A democracia perde quando se reduz a trincheiras
Na política, a luta pelo poder tende a eclipsar tudo o resto. Mas a vida, como a poesia, não se resume a competição. Há nela espaço para silêncios, perguntas e diálogo.
Quando tudo se converte em arma, desaparece o espaço para a partilha. Na arena partidária, há quem se porte como cão de guarda feroz, sem perceber que até as hienas, depois de se fartarem, permitem que outros se alimentem da presa.
Octavio Paz lembrava que “o poema é um espaço de reconciliação entre opostos”. A poesia pode ser ponte. A vida também. A política, pelo contrário, insiste em dividir para poder dominar: “bem” contra “mal”, reduzindo a multiplicidade dos factores apenas a falso-errado. Esse simplismo não só empobrece a democracia como a falsifica.
Até o voto sofre com essa lógica belicista.

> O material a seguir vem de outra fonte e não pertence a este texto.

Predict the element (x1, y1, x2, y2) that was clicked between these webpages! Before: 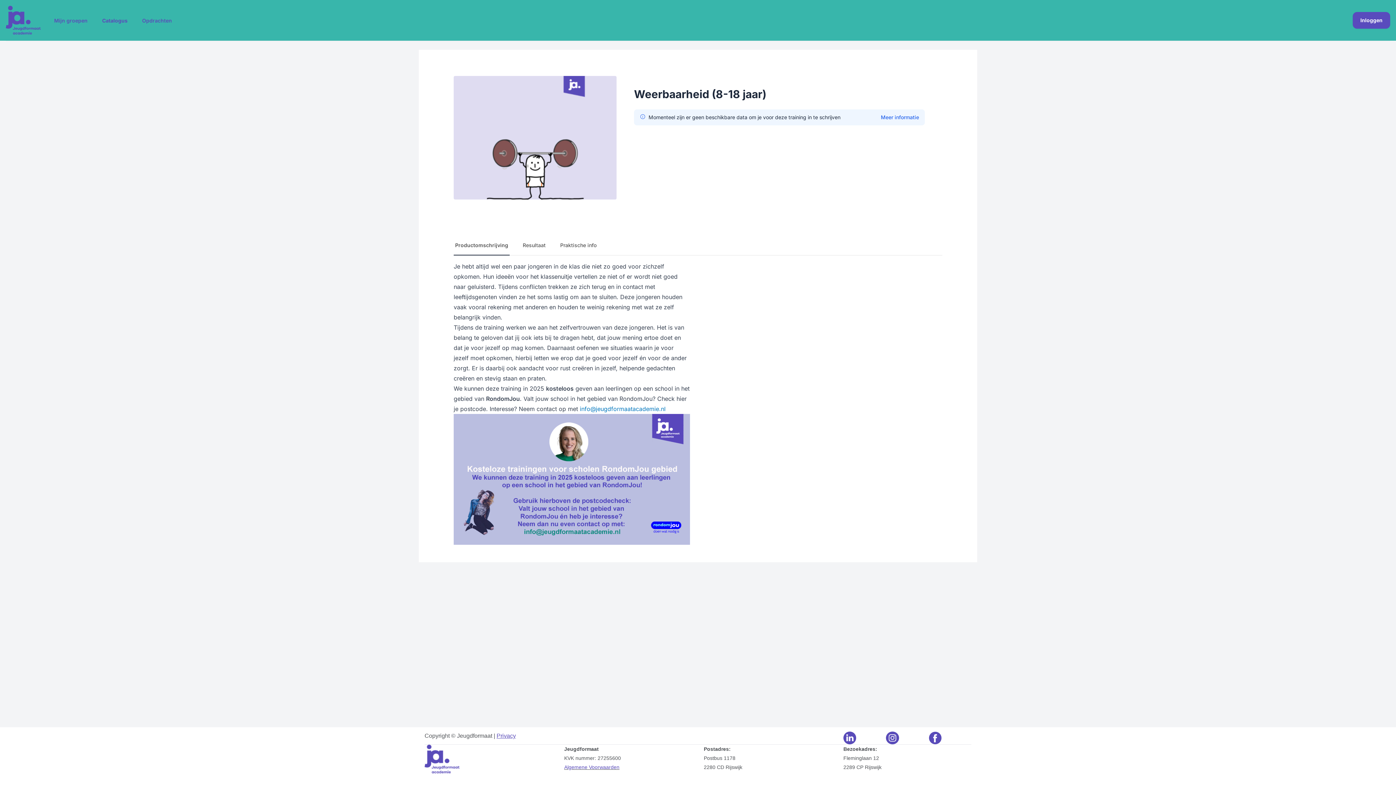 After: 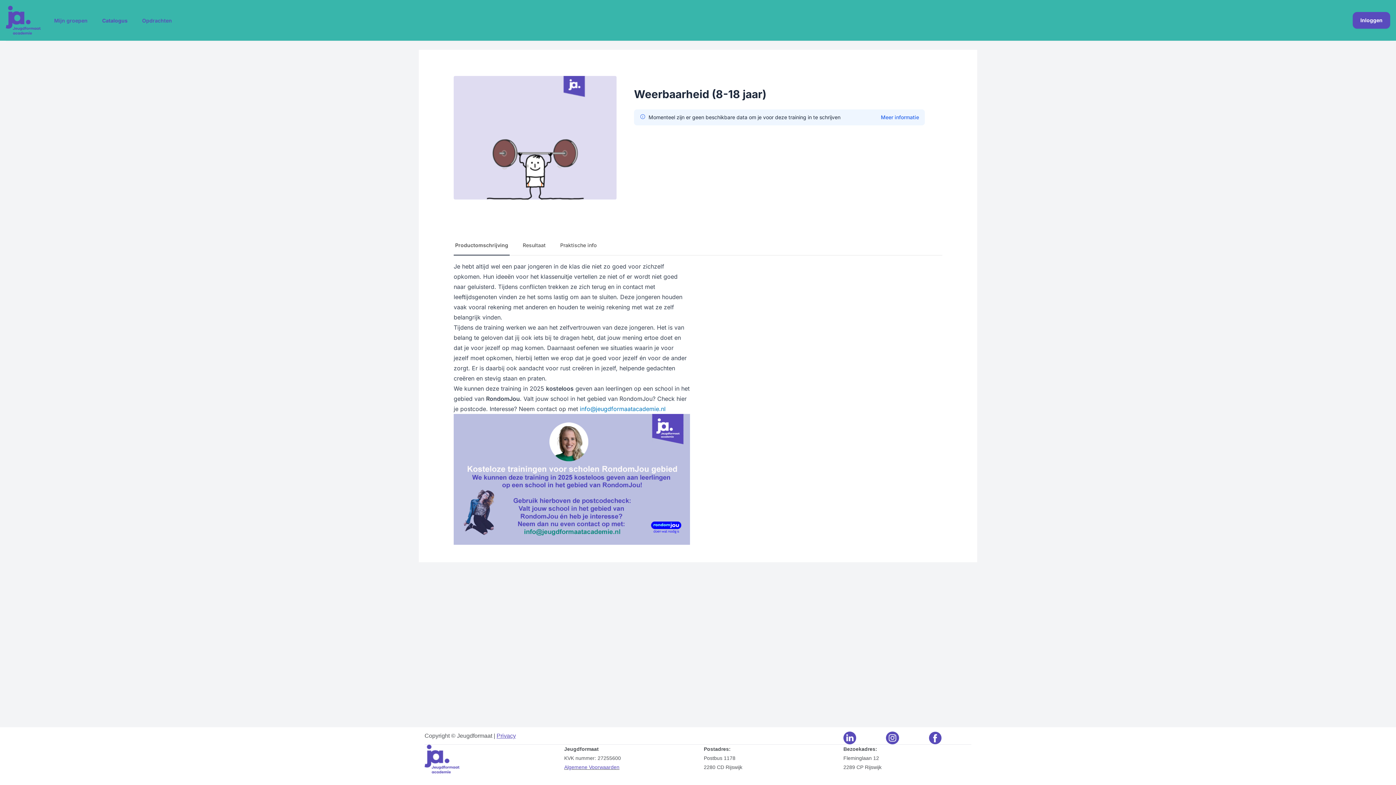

O slogan “o voto é a arma do cidadão” reduz a participação democrática a um gesto de guerra. Mas o eleitor não é mercenário. Como dizia Rui Barbosa, “a pior ditadura é a do Poder Judiciário. Contra ela, não há a quem recorrer”. Mutatis mutandis, o mesmo vale para uma política reduzida a trincheiras: nela, não há escapatória possível; deste mal sofre principalmente quem aspira ao poder pelo poder.
O voto não é bala. É ferramenta de construção coletiva. Alexis de Tocqueville já advertia: “a saúde de uma democracia depende da qualidade das funções privadas”. Ou seja, não basta ir às urnas de quatro em quatro anos. A democracia exige vigilância cívica, exigência de transparência e envolvimento comunitário.
A arte lembra-nos que nem tudo precisa de ser útil para ter valor. Nietzsche dizia que “temos a arte para não morrer da verdade”. O inútil, o lúdico e o contemplativo também sustentam a vida. A política faria bem em aprender com isso: governar não é apenas vencer lutas, é também criar encontros.